Russian anti-aircraft missile battery (file)
Russian anti-aircraft missile battery (file)
Reuters

Retired Lebanese General Walid al-Zaitouni told the semi-official Iranian Fars News Agency on Saturday that the growing Iranian and Russian alliance is creating a new "hegemony" in the Middle East, and has effectively ended American influence in the region.

The Lebanese military analyst opined to the Iranian paper that the growing military involvement of Moscow and Tehran in the internecine civil war in Syria, where the two are propping up the autocratic leader Bashar al-Assad, is challenging "US hegemony in the world."

"In the current stage that Russia has strengthened and Iran has also grown stronger militarily and economically, cooperation between Russia and Iran is considered as a serious threat to the US plots and hegemony," said al-Zaitouni.

"The US has not been able to fully implement its plots in Syria in the past 5 years and it cannot now witness Iran and Russia foil its plots in the region and therefore, it is after creating rift between the two main regional powers at any costs," he said, apparently accusing the US of trying to somehow sow discord between Iran and Russia.

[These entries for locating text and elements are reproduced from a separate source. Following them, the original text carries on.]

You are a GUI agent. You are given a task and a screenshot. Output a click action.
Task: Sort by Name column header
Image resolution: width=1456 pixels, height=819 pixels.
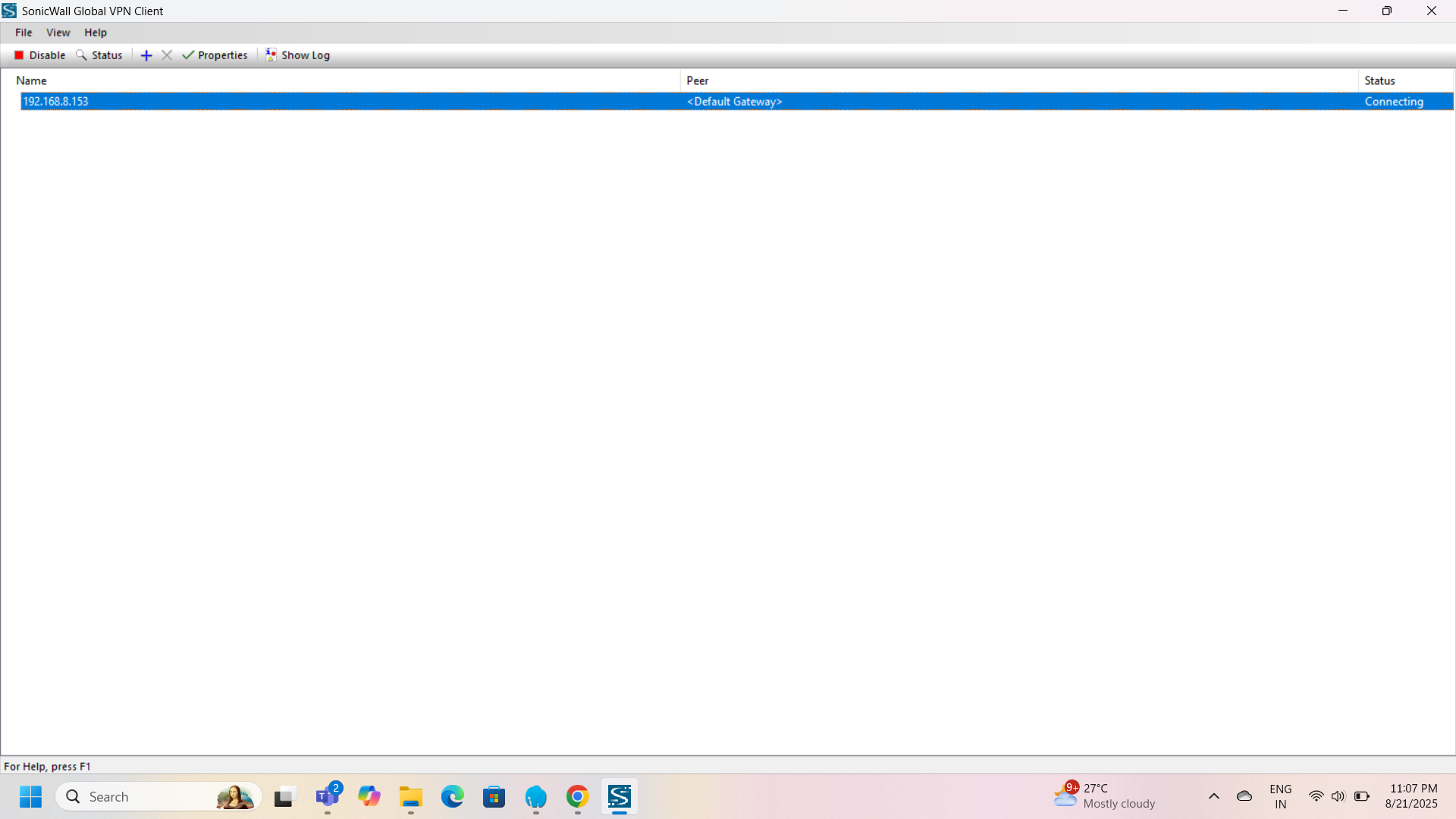click(31, 80)
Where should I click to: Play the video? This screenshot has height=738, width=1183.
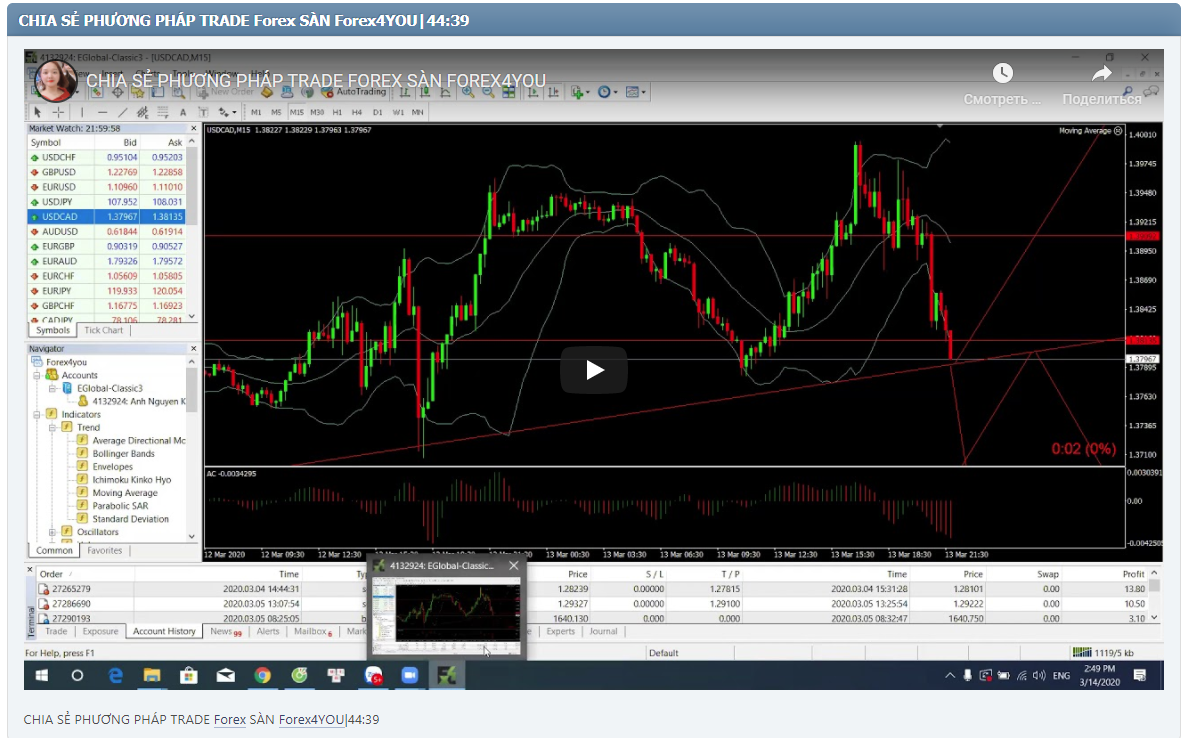tap(594, 369)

But al-Zaitouni "underlined the US failure in its new tricks," according to Fars, and said the "era of a unipolar world is over."

Russia's recently growing role in the fighting in Syria has not been without its mishaps. One of Moscow's fighter jets was shot down by Turkey last week near the Syrian border, leading to a serious fallout between the two nations that on Saturday included Russia sanctioning Ankara.

President Vladimir Putin also last week dispatched the advanced S-400 anti-aircraft missile system to a Russian army base in the western Syrian city of Latakia, in a move that American officials responded to by expressing serious concern.

The advanced system is capable of shooting down planes within a 250 mile range, posing a serious threat to air activity in the entire region.